** Start of Records **

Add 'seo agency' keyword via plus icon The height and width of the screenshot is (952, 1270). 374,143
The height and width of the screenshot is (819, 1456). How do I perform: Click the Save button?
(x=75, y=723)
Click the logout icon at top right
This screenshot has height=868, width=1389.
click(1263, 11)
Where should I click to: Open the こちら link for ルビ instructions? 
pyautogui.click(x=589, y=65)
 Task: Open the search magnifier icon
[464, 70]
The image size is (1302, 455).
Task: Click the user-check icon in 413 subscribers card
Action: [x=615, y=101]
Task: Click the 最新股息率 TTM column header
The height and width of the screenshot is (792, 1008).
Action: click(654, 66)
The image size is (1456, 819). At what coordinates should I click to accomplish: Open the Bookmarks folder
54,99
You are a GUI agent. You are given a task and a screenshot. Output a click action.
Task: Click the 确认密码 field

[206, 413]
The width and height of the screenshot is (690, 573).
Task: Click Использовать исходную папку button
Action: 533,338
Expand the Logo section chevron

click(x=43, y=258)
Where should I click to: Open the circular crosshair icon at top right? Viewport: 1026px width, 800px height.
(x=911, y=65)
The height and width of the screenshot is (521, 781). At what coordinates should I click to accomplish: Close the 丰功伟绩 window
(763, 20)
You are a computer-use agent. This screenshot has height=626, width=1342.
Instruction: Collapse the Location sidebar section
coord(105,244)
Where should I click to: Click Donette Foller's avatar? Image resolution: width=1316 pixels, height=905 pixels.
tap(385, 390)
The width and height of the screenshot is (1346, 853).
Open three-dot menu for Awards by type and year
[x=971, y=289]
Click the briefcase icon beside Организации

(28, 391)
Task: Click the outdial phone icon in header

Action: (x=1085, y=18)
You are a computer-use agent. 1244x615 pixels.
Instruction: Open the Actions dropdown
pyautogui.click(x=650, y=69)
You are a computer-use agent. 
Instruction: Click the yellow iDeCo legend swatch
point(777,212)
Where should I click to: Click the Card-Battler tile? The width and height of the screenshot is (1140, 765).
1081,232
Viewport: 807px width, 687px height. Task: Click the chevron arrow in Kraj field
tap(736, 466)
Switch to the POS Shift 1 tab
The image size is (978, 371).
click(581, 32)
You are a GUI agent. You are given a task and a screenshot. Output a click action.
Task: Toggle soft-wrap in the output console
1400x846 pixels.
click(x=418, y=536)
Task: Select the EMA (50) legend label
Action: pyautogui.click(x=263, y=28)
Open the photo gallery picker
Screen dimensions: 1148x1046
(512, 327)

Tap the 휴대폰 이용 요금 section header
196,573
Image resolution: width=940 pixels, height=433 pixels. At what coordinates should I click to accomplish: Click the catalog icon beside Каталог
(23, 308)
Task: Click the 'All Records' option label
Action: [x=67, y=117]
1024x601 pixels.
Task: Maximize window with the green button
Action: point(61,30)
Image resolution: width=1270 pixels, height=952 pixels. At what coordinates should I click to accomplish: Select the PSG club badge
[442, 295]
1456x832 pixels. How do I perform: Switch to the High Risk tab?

** End of Records **

§ **Problem description**
Extract every line of the material above word for word, keeping the original order.

§ **Written answer**
Add 'seo agency' keyword via plus icon The height and width of the screenshot is (952, 1270). 374,143
The height and width of the screenshot is (819, 1456). How do I perform: Click the Save button?
(x=75, y=723)
Click the logout icon at top right
This screenshot has height=868, width=1389.
click(1263, 11)
Where should I click to: Open the こちら link for ルビ instructions? 
pyautogui.click(x=589, y=65)
 Task: Open the search magnifier icon
[464, 70]
The image size is (1302, 455).
Task: Click the user-check icon in 413 subscribers card
Action: [x=615, y=101]
Task: Click the 最新股息率 TTM column header
The height and width of the screenshot is (792, 1008).
Action: click(654, 66)
The image size is (1456, 819). At what coordinates should I click to accomplish: Open the Bookmarks folder
54,99
You are a GUI agent. You are given a task and a screenshot. Output a click action.
Task: Click the 确认密码 field

[206, 413]
The width and height of the screenshot is (690, 573).
Task: Click Использовать исходную папку button
Action: 533,338
Expand the Logo section chevron

click(x=43, y=258)
Where should I click to: Open the circular crosshair icon at top right? Viewport: 1026px width, 800px height.
(x=911, y=65)
The height and width of the screenshot is (521, 781). At what coordinates should I click to accomplish: Close the 丰功伟绩 window
(763, 20)
You are a computer-use agent. This screenshot has height=626, width=1342.
Instruction: Collapse the Location sidebar section
coord(105,244)
Where should I click to: Click Donette Foller's avatar? Image resolution: width=1316 pixels, height=905 pixels.
tap(385, 390)
The width and height of the screenshot is (1346, 853).
Open three-dot menu for Awards by type and year
[x=971, y=289]
Click the briefcase icon beside Организации

(28, 391)
Task: Click the outdial phone icon in header

Action: (x=1085, y=18)
You are a computer-use agent. 1244x615 pixels.
Instruction: Open the Actions dropdown
pyautogui.click(x=650, y=69)
You are a computer-use agent. 
Instruction: Click the yellow iDeCo legend swatch
point(777,212)
Where should I click to: Click the Card-Battler tile? The width and height of the screenshot is (1140, 765).
1081,232
Viewport: 807px width, 687px height. Task: Click the chevron arrow in Kraj field
tap(736, 466)
Switch to the POS Shift 1 tab
The image size is (978, 371).
click(581, 32)
You are a GUI agent. You are given a task and a screenshot. Output a click action.
Task: Toggle soft-wrap in the output console
1400x846 pixels.
click(x=418, y=536)
Task: Select the EMA (50) legend label
Action: pyautogui.click(x=263, y=28)
Open the photo gallery picker
Screen dimensions: 1148x1046
(512, 327)

Tap the 휴대폰 이용 요금 section header
196,573
Image resolution: width=940 pixels, height=433 pixels. At what coordinates should I click to accomplish: Click the catalog icon beside Каталог
(23, 308)
Task: Click the 'All Records' option label
Action: [x=67, y=117]
1024x601 pixels.
Task: Maximize window with the green button
Action: point(61,30)
Image resolution: width=1270 pixels, height=952 pixels. At what coordinates should I click to accomplish: Select the PSG club badge
[442, 295]
1456x832 pixels. How do I perform: Switch to the High Risk tab?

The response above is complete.